So I'm still waiting on my endothermic end for the peltier setup but in the meantime I have used a small aquarium chiller set up with a remote probe under my substrate, temp set to 68° F (highland plants and frogs). Water leaves the vivarium, goes through a hose to my misting water reservoir where it passes through copper tubing coiled inside, from there to the chiller, it's cooled, goes back into the reservoir through another copper coil, then back to the vivarium where it's deposited on top of a waterfall. This keeps water leaving the tank at 69, water going back in at 66. The misting reservoir temp sits at 73. This had resulted in an interesting temp gradient. Bottom few inches of the tank are in the lower 70s and it quickly raises to 81 towards the top. There's tons of active circulation and my humidity sits about 80-85%. I'm thinking with the addition of a peltier cooler running at might only, I should be able to achieve the lower nighttime temperature results I'm looking for. I'll post pics soon.


----------



## PanicButton

So 60w peltier cooler with active air cooled aluminum heat sinks, exothermic side >3x the size of the endothermic side, has been installed in the tank for about a week now. ~5°F drop at its peak performance. But the tank has an acrylic canopy on it that encases the led lights and exothermic side of the peltier and gets HOT. Mostly from the peltier. I was hoping to get air temps down to 65-75 consistently. So I've ordered another set of peltiers, tec1-12715 this time, off the top of my head good for 70°C temperature gradient.This time I'm using 2 of them, each set up as: aluminum active air cooled endothermic side>copper shim>peltier>copper cpu water block>pump with reservoir>piped outside>240mm radiator w/ 2x120mm high pressure fans. All powered by a 500w dc transformer.

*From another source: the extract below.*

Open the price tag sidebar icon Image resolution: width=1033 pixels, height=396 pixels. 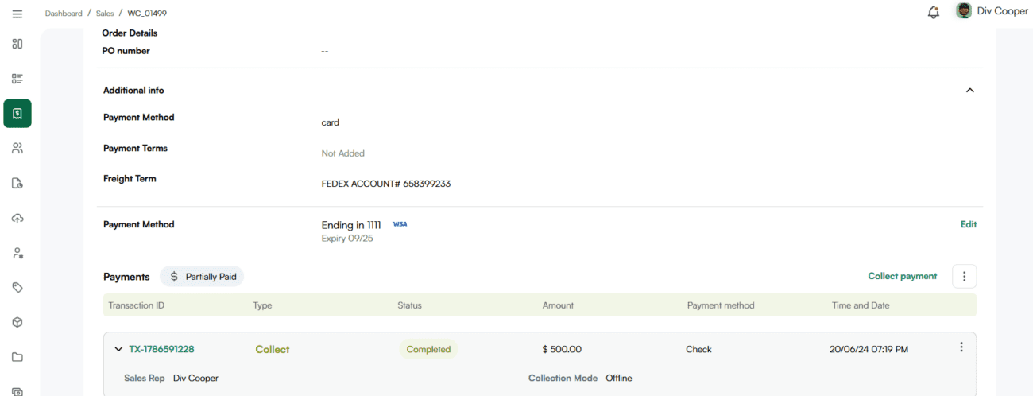[17, 287]
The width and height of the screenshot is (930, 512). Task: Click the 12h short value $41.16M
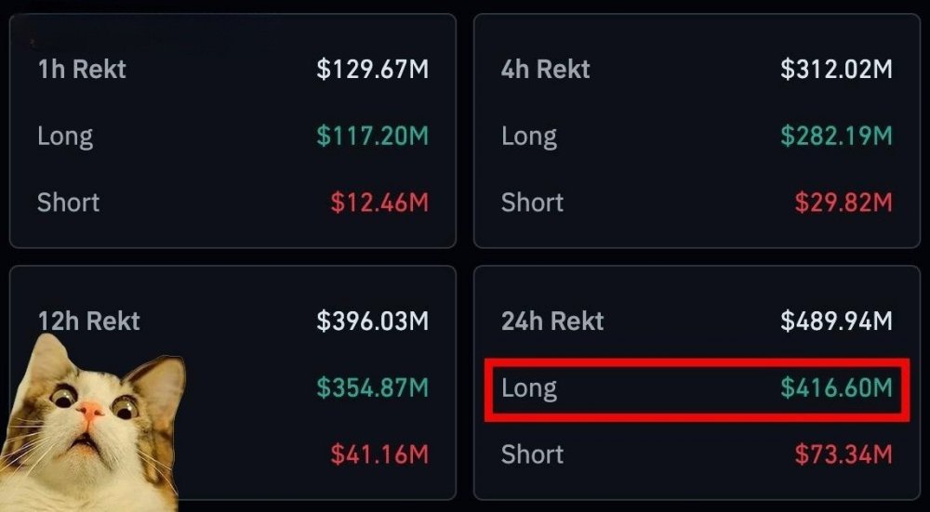pyautogui.click(x=379, y=454)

I've designed engine cooling systems and this is a cakewalk in comparison. Peltiers in peak conditions are 33.3% efficient, so allowing 20w max for arduino modules, relays, fans, and pump, that's going to be exhausting roughly 160w of energy out of the air. Right now, at very best I'm exhausting 20w and that gets me ~3-5°F temp drop depending on how much heat the leds are also making at the time. So far humidity is also still fine but misting is programmable and very nice fine high pressure spray, I can crank it if needed. I'll have it up in the next few days, cost me about $100 all said and done. If I remember to once i have it together, I'll set up my IR camera on time lapse for the first run


----------



## PanicButton

Okay. Just got the final pieces today and threw together a prototype. So it goes aluminum heatsink(chosen for the low points around the fan so to collect condensation) >solid aluminum stock that I polished the ends of>copper shim>tec1-12715 peltier heat exchanger>copper plate water block>×2>water pump with top loading reservoir(high point in the system)>240mm radiator with 2x 90cfm dc fans. It's all driven by a 500w dc transformer and runs through 2 different temp control relays which rejoin in a timer relay before going to the coolers so I can set different day/night Temps. The fans on the heatsinks pull air up and blow it out laterally to encourage good convection. Theres a high pressure misting system set to spray from 12 points every other hour for 30 seconds also on a day/night relay. Roughly half a gallon a day. Theres a waterfall with water cooled to 72°F by a remote chiller that runs through the misting reservior to cool that as well. Misting reservior is set with a float valve on a dedicated ro/di filter. Theres an auto top off system with controller being used to dump out past a certain water level. Water flows through hydropinic media used as a base layer before going into an internal filtration system behind the back wall that's about 5" thick. It started life as an acryllic ifs reef tank so its sealed except for where ive mounted intake and exhaust fans(fine mesh on tank side) but those only come on 30 seconds alternating hours with misting. The day and night temps have been set to 75° and 68°. Its been on an hour and I've dropped about 6°F so far. No doubt it'll continue to drop into its target range, the heatsinks are VERY cold, but tons of condensation, but I've placed them above plants that like constant water so it works out. So for future reference, if you do it right, peltier coolers have loads of potential. Feel free to ask for any tips if anyone wants to replicate this. I'll drop back by after a few days of operation to give my final rundown.


----------



## PanicButton

So I went to go snap a few pictures and found one of my endothermic heatsinks (opposite side of the waterfall) completely covered in ice haha system seems to be doing its job.


----------



## PanicButton

As promised here are also some preliminary infrared photos. Obvious which one is the before haha that's from when I had the single 60w air cooled peltier on it and the after was taken after about 90 mins of operation, so it still has a long way to go to catch up and settle in. I'll post more later, I just wish I'd documented the before more thoroughly.


----------



## PanicButton

Here's a thermal pic of the whole system working too.


----------



## PanicButton

So obviously I underestimated these things.. going to need to come up with a better cold side. Debating between a passive system that extends the length of the tank and joins the two heatsinks with a single piece or just two larger actively cooled heatsinks..


----------



## PanicButton

And tragedy strikes. Okay. Way too cold. Poor little guy froze  I'm going to need a larger heatsink for sure. I hadn't anticipated this happening, I really did not think they would be foolish enough to hang around the cold spots.


----------



## sentacursa

here's a solution...

Suncourt Ductstat Plug-In Thermostat Temperature Sensitive Switch-DS100 - The Home Depot

i run one like this, u can use it with heating or cooling
its a basic power supply with thermo options.. thing runs amazing


----------



## easttex

I have often pondered chilling a reservoir of water, possibly containing food safe glycol as an antifreeze, and circulating that through a forced air heat exchanger as a means of chilling a vivarium. You seem I have the components readily available; perhaps it might be work a try?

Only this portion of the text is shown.